Felizmente, tenho a sorte de ter homens como deve ser na minha vida. Primeiro, era o meu avô, de quem tenho as maiores saudades, que me ensinou tanto, que gostou sempre tanto de mim. Depois o meu pai, réplica exacta do meu avô, daqueles pais presentes que, em miúda, me fazia o jantar, me ensinava a ler e me levava com ele ao café (eu com uns 5 anos). Depois, o meu marido. Quem conhece a nossa história sabe e pronto, não é preciso dizer muito mais: não há muitos homens como ele e eu tive a sorte de o ter na minha vida. Agora há-de ser o meu filho, que não tem outro remédio senão ser um homem às direitas, que eu não quero cá testosterona armada ao pingarelho.

Bom, voltando ao início. O meu pai fez ontem 56 anos. E a coisa que mais amo no meu pai é uma coisa que descobri há dois anos e tal e que não lhe imaginava tão apurada: o talento para ser avô.

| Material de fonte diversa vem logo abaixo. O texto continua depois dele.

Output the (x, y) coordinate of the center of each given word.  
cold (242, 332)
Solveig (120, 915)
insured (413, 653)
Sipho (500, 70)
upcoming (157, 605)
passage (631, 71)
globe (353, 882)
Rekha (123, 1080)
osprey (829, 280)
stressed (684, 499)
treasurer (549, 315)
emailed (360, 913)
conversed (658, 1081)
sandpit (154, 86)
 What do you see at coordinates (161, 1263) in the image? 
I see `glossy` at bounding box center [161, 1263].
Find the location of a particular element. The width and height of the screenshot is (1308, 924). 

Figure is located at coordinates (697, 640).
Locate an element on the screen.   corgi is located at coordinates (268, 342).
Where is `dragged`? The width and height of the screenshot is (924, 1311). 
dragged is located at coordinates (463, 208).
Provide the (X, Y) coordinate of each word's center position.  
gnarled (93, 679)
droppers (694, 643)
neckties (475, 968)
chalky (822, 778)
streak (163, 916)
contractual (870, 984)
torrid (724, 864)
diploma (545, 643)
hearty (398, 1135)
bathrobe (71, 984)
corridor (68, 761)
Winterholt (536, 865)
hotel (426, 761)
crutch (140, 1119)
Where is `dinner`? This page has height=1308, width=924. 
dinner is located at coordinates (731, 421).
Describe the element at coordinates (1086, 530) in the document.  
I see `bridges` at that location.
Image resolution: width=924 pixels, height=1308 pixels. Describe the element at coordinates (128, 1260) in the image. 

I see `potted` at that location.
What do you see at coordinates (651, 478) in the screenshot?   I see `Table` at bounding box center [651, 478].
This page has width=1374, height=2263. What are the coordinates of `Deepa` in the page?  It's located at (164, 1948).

Ama a neta acima de qualquer coisa. Derrete-se com ela. Faz tudo o que ela quer. Mima-a. Gasta tempo com ela. Anda de gatas, faz vozes, brinca, inventa. Ensina-lhe letras e números (que ela já conhece tudinho, canta o alfabeto sem se enganar, w, x, y, z incluídos). O meu pai está a ser para ela o que o meu avô foi para mim. E isso deixa-me tão feliz... porque uma das coisas que considero que foi um tesouro na minha vida foi precisamente a relação que tive/tenho com o meu avô. E é uma sorte imensa ter um homem assim na nossa vida. A minha filha é uma sortuda: um avô destes, um pai que não podia ser melhor. Só espero que daqui a uns anos não baixe nela um talento insuspeito para desencantar trastes, que isso é coisa que ela não merece!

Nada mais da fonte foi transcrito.